Crown prosecutor on St Helena, Ascension and Tristan da Cunha
Embarking on a legal education was something of an accident. My local comprehensive school decided to offer a new GCSE law course. I had no idea what a lawyer did beyond what I’d seen in American courtroom dramas. By the end of the first lesson I’d found my calling. My tutor was a fantastic role model, an old-school criminal defence lawyer who succinctly summed up his former career: ‘I was basically paid to argue!’
From early on in my legal education I wanted to practise criminal law. The long hours of sitting at a screen and working on commercial contracts, IP disputes or mergers and acquisitions did not appeal to me. I always preferred the idea of the cut and thrust of courtroom advocacy, having to think on your feet and, importantly, helping those who would otherwise be unable to help themselves.
While no one qualifies as a criminal solicitor for the money, the job satisfaction is priceless. I was fortunate enough to qualify with Bhatia Best Solicitors, one of the largest defence firms in England and Wales. I received excellent exposure to the full range of criminal litigation and advocacy, from routine motoring offences through to complex drugs conspiracies, fraud and murder. No two clients and no two days were the same.
Although the 3am police station call-outs were barely tolerable, I gradually became more disenchanted with the way the criminal justice system was heading. Public funding cuts, court closures and government policy have left the system in a desperate state. Covid was the final straw which saw (at the height of the pandemic) a backlog of half a million criminal cases.
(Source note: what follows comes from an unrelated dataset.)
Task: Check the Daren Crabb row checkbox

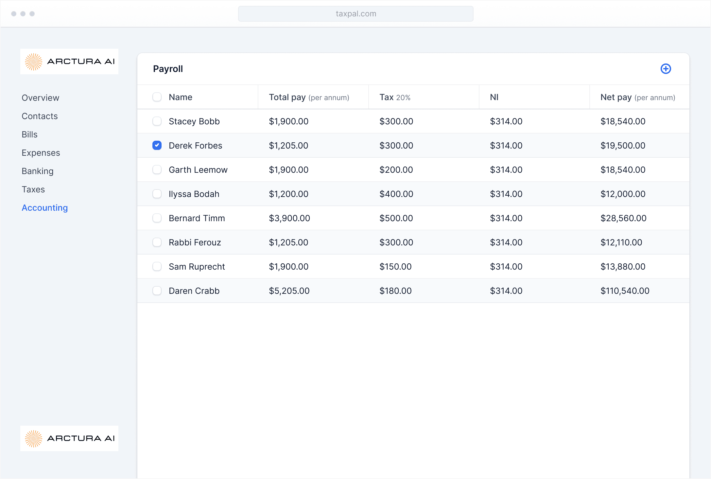Action: click(157, 291)
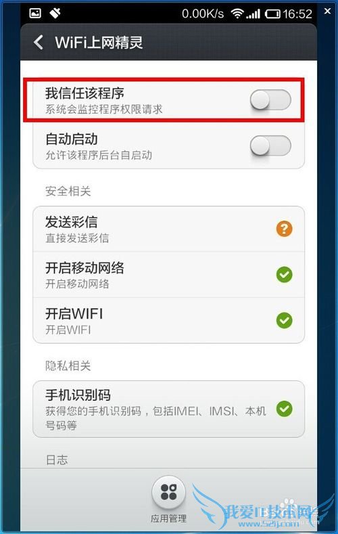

'Saint Helena has been fortunate enough to completely escape the pandemic and life here has continued as normal. The justice system runs incredibly smoothly and efficiently'
A 3am internet search on an obscure legal jobs website led me to the careers page on the Saint Helena government website. My knowledge of Saint Helena went no further than knowing it was where Napoleon Bonaparte was exiled by the British in 1815. The vacancy headline read: ‘A Covid-free, subtropical island of natural beauty.’ That was all the incentive I needed to complete an application form.
Truthfully, I applied not expecting to even get an interview. I had done no prior prosecutorial work and had no experience of working within the public sector. Against my expectations, I was offered a six-month locum position in January 2021. I have just been offered a further two-year contract.
I was concerned that coming from a defence background would place me at something of a disadvantage. However, I’ve found that having a defence mindset and being aware of all the tactics and strategies employed by defence lawyers have been hugely beneficial. I am the Crown prosecutor for the British overseas territory of Saint Helena, Ascension and Tristan da Cunha. I practise in the world’s most remote courthouse. I am responsible for all criminal prosecutions in the magistrates’ court, Supreme Court (akin to the Crown court in England and Wales) and appeals before the Court of Appeal. I also advise the police on pre-charge investigations, assist legislative drafting, advise the government on criminal law matters and conduct training for the police. My caseload consists of a surprisingly wide range of cases including motoring matters (curiously, Saint Helena has the highest recorded drink-drive limit in the world and no seat-belt law), domestic assaults, serious sexual offences and drug offences. It’s very varied work, it’s surprisingly busy and always enjoyable.
The most rewarding aspect of the job is being able to apply common sense and level-headed decision-making. This ensures that the right people are prosecuted for the right offences and that both victims and defendants are treated correctly.
Saint Helena has been fortunate enough to completely escape the pandemic and life here has continued as normal. The justice system runs incredibly smoothly and efficiently. Defendants can progress from an arrest to a jury trial in a matter of weeks. Of course, there are no middle-of-the-night police station call-outs. These are all factors to weigh up in deciding whether or not to come back to the UK. I have family back home so will probably return at some point but as to whether I’d prosecute or defend, the jury’s still out.